We can’t say this about hockey. Sure, we can look at Gretsky’s stats and see that he was a great player. And anyone who saw him play in his heyday can also, without even looking at the stats, wax lyrical about his speed and his precision and his skill on the ice, his ability to do things that other players just couldn’t do. But the fact is, he played on some great teams during his career (and, admittedly, some mediocre ones), and it’s very hard to quantify the extent to which his team-mates contributed to his statistical success. Their presence didn’t change his own level of skill or ability, but their presence could and did have an impact on how effective that skill and ability was on the ice. In a game like hockey, we never see just a one-man performance, even from the best players on the worst teams.
Also, as others have pointed out, baseball stats take account of bad play by the opposition. If the opposing fielder makes an error on the play, the batter is not credited with a hit. But if an NHL defenseman gives the puck away coming out of the zone, and Gretsky intercepts and goes in on a breakaway to score, that goal is credited to Gretsky without any consideration of the defenseman’s mistake.
Another thing is that, in terms of absolute numbers like career goals, career points, goals per season, and points per season, Gretsky had the advantage of playing in an era where hockey players simply played more games. in 1920-21, the hockey season was 24 games long; in 1930-31 it was 44; in 1940-41 it was 48; in 1950-52 and 1960-61 it was 70; and in the post-1967 expansion era it went to 74, then 78, then 80, then 82. If Gretsky had been born in 1921 instead of 1961, he never could have played 1487 career games.
Also, the baseball stats we’ve been looking at evaluate the player on a performance-per-appearance basis. We’ve been looking at batting averages, not career hits or career home runs, or even season hits or season home runs. So a more accurate measure of Gretsky’s greatness might be his Points Per Game, where he is, in fact, above everyone else as far as i can tell, with 1.92 PPG. In fact, the only person who really competed with him on this statistic was Mario Lemieux, with 1.88. Most other hockey greats hover around the 0.90 to 1.20 mark.
But again, we have to return to the fact that it’s still harder to evaluate and adjust for the presence of these players’ teammates, and the overall quality of the team, in hockey.

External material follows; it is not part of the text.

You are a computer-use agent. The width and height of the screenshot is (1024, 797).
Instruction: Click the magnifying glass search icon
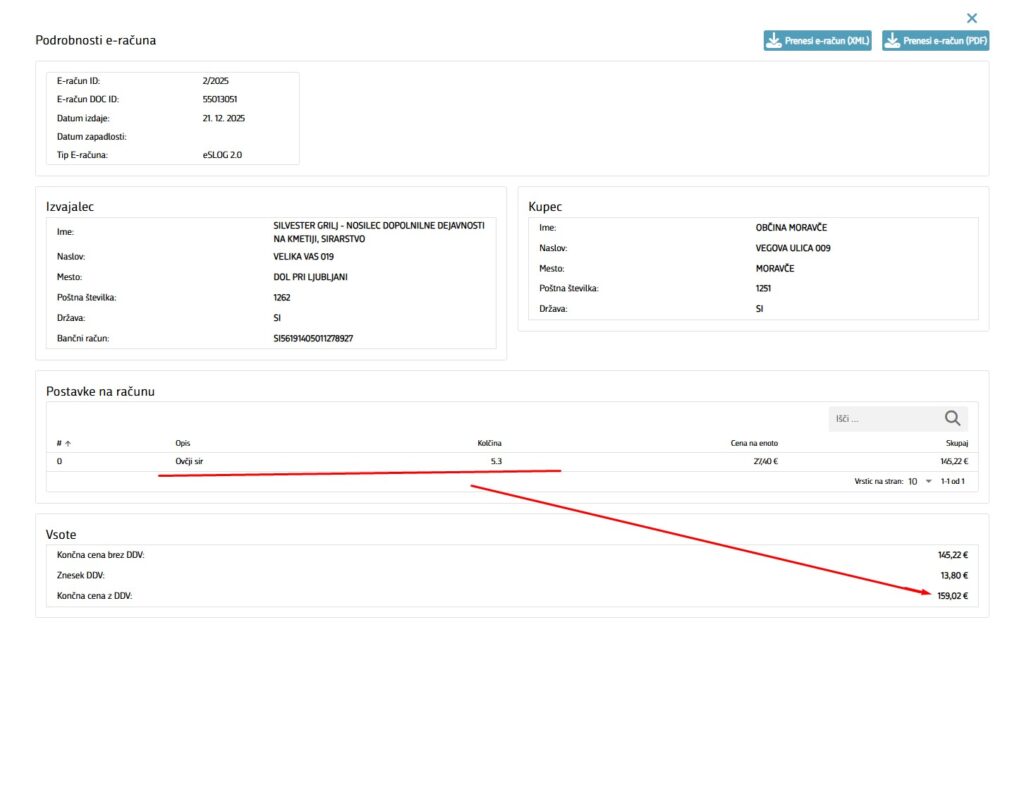pyautogui.click(x=952, y=418)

One reason baseball stats are such an obsession with fans is that the nature of the game itself, the way it is played, makes it so amenable to evaluating individual perfomance in a way that is impossible in almost any other “team” sport. I guess cricket might be an exception, but even cricket stats don’t approach the level of detail and precision that baseball stats have.
None of this is to minimize or detract from brilliance of Gretsky’s play, or his iconic status in hockey. It is merely to point out that it’s more difficult to apply a purely statistical evaluation to a hockey player’s performance than to a baseball player’s performance.